Yeah, yeah, Kevin McHale should have been fired years ago. That aside, he followed the same formula, getting a great young player in Al Jefferson--who he smartly and quickly got to sign to a reasonable long term contract; two expiring contracts in Theo Ratliff and Gerald Green--who he wisely decided not to renew; two first round picks--getting one of his own lottery picks back in the deal along with a Celtic pick, and Ryan Gomes, a better player than given credit for. Next year, he will have $25 million in additional cap space. Think about that...and note the young core the Wolves have as well: Randy Foye, Corey Brewer, Rashard McCants, Craig Smith and Gomes.

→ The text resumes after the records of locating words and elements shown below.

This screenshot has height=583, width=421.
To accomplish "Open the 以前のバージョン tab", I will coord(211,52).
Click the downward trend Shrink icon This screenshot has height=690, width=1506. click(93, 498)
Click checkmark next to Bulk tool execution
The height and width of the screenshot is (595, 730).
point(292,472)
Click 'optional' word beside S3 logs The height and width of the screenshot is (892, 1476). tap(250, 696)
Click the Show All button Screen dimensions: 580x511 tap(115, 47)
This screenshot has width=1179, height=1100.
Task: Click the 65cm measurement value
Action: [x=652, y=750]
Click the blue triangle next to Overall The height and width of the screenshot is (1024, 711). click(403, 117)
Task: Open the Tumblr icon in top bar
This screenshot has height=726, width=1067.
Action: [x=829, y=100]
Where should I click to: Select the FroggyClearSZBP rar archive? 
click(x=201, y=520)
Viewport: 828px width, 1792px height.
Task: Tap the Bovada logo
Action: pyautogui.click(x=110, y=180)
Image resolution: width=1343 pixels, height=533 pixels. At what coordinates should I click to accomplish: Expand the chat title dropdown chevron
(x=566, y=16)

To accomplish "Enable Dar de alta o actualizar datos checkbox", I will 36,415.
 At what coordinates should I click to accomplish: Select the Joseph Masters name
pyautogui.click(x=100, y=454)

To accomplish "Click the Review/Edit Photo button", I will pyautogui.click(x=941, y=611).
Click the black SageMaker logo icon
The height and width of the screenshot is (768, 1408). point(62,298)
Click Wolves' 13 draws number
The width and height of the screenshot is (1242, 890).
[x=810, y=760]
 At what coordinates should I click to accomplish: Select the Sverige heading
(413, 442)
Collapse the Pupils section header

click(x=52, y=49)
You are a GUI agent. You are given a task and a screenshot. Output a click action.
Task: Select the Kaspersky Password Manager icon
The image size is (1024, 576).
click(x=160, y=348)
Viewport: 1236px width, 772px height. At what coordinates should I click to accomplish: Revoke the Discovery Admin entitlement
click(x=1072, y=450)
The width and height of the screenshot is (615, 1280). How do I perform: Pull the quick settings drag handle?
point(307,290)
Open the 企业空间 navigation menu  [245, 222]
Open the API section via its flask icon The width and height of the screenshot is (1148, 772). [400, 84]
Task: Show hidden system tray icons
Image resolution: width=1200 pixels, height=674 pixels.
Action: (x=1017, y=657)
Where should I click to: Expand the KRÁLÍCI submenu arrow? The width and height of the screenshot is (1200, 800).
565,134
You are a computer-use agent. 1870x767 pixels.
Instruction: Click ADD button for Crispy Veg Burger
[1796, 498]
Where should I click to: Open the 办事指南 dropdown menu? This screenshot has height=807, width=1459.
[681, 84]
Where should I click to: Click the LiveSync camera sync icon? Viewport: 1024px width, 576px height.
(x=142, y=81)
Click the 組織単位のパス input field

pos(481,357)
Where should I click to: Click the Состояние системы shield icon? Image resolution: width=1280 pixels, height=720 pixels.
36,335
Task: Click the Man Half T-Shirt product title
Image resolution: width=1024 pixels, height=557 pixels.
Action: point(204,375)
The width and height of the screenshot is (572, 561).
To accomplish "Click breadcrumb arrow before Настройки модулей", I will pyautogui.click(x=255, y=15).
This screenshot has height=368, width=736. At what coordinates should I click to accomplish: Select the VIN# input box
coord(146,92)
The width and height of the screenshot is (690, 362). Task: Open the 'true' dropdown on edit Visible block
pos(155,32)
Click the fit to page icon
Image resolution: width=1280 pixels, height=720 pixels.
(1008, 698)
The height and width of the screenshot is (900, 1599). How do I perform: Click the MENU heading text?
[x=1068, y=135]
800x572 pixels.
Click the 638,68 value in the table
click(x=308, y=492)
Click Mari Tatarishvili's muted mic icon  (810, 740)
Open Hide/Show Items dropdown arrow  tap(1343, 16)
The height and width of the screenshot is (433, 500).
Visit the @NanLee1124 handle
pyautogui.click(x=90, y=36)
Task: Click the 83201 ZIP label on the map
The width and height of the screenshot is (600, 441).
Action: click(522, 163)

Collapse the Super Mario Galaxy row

What analysts also ignore--and it's critical--is that Memphis and Minnesota are small market franchises that cannot afford big contract players who don't produce big returns. They also realize that, like Toronto, they're not a top destination for NBA free agents. They will have to pay a premium to garner big stars or as the Raptors did, go unconventional and sign some Euros. They have to be a lot more judicious in their spending than LA, which has the biggest local TV contract in the NBA, or Boston, which has the league's most loyal fan base. (Knicks fans don't count. They're masochists.)
Finally, If the Mavs had made it to the Finals instead of the Lakers, would the Kidd trade be seen as a "donation"? Probably not, because RIGHT NOW the Nets seem to have gotten the better of that deal...and that's the point. Teams trading away superstars don't win in the first year after a trade, and no one should expect them to. But if they play it smartly, the GM's can turn it around in two years (as the Raptors did) or one year (as the Sixers did...and which the Nets might do)
GM's can lose their jobs by trading superstars. Rob Babcock lost his in Toronto. They can make dumb deals with their newfound assets, like trading Caron Butler for Kwame Brown, as Kupchak did. But just as easily, GM's on the other side can have buyer's remorse. Ask Kiki Vandeweghe about KMart. And one GM--he works for Bruce Ratner--seems to know better than most when to fold them, when to fold them.
Bottom line, remain calm. It's far too early to tell.